Description — Thallus epiphytic on tree bark, filamentous with ascending to erect fibrils, forming a ± continuous mat with fibrils evenly dispersed or clustered, up to several cm across; fibrils ascending from a basal, white, densely interwoven, opaque hypothallus, aeruginous with tips or upper part becoming white or (dark) brown, often oriented into same direction, accompanied by irregular strands of white, densely packed hyphae, forming tufts up to 3 mm long and 0.3 mm wide. Fibrils in section forming tufts composed of 5–15 individual, strongly agglutinated fibrils, each fibril with its own hyphal sheath, 15–18 µm wide, with hyphal sheath 2–3 µm thick, colourless or becoming brown towards apex of fibrils, at tips often minutely and shallowly papillose; fibrils often ending in prolonged setae formed by agglutinate, straight hyphae not associated with photobiont filaments; cyanobacterial filaments composed of 10–12 µm wide and 4–6 µm high, aeruginous blue cells penetrated by tubular fungal hyphae; heterocytes frequent, hyaline to yellowish, 10–13 µm wide and 4–6 µm high; cells of hyphal sheath wavy in lateral outline, 3–5 µm in diam.; hyphae of hypothallus and those associated with fibrils or forming apical setae straight, hyaline, 4–6 µm thick, lacking clamp connections. Hymenophore not observed. Chemistry: no substances detected by TLC.

Remarks — This new species represents a morphotype with filaments that are ascendant to erect, being somewhat intermediate between entirely appressed taxa and those forming semi-circular shelves. Thus far, only a few described species represent this morphotype. Among these, the European Dictyonema coppinsii has uniformly blue-green tufts of fibrils that are irregular to (sub-) erect (Lücking & al. 2014a). Dictyonema galapagoense also forms (sub-)erect tufts of fibrils but is much more delicate and lacks fungal haustoria, so the photobiont filaments are much narrower, with more or less squared cells (Yánez & al. 2012). The new species forms a distinct colour contrast between the aeruginous fibrils visible from the base and the either brown or white colour of the apical portions of the tufts. The specimen was first published as D. sericeum by Krog (2000).

Other lichens collected at this site include Canoparmelia texana (Tuck.) Elix & Hale, Heterodermia casarettiana (A. Massal.) Trevis., Hypotrachyna costaricensis, H. horrescens (Taylor) Krog & Swinscow, Parmeliella pannosa (Sw.) Müll.
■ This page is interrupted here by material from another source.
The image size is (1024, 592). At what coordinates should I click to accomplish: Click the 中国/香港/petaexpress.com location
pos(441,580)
Arg., Parmotrema amaniense (J. Steiner & Zahlbr.) Krog & Swinscow, P. cooperi, P. hololobum (Hale) Hale, Phyllopsora dolichospora Timdal & Krog, P. furfuracea Zahlbr., P. martinii Swinscow & Krog, P. porphyromelaena, Pseudocyphellaria aurata (Ach.) Vain., Rimelia cetrata (Ach.) Hale & A. Fletcher and Usnea baileyi.

Dictyonema coppinsii Lücking & al. in Lichenologist 46: 262. 2014. — Fig. 4E, F.
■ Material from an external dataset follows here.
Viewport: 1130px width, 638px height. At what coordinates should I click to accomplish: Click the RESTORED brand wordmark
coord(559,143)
Remarks — This species was recently described for the W European taxon previously known under the invalid name “Dictyonema interruptum”. The material from Mauritius agrees in all characters with the material from Europe, but molecular data from fresh material are needed to confirm this considerable range extension. Other species collected at the site include Coccocarpia pruinosa Arv., C. smaragdina Pers., Lobaria patinifera (Taylor) Hue, Parmotrema tinctorum, Physma byrsaeum (Ach.) Tuck., Pyxine subcinerea Stirt., Rimelia reticulata (Taylor) Hale & A. Fletcher, Sticta dichotoma Bory, S. weigelii s.lat. and Usnea rubicunda.

Specimens examined — Mauritius: Grand Port, Mt des Créoles, 20°23′S, 57°40′E, 320–360 m, 12 Nov 1991, H. Krog & E. Timdal MAU35/10 (F, O L-21661).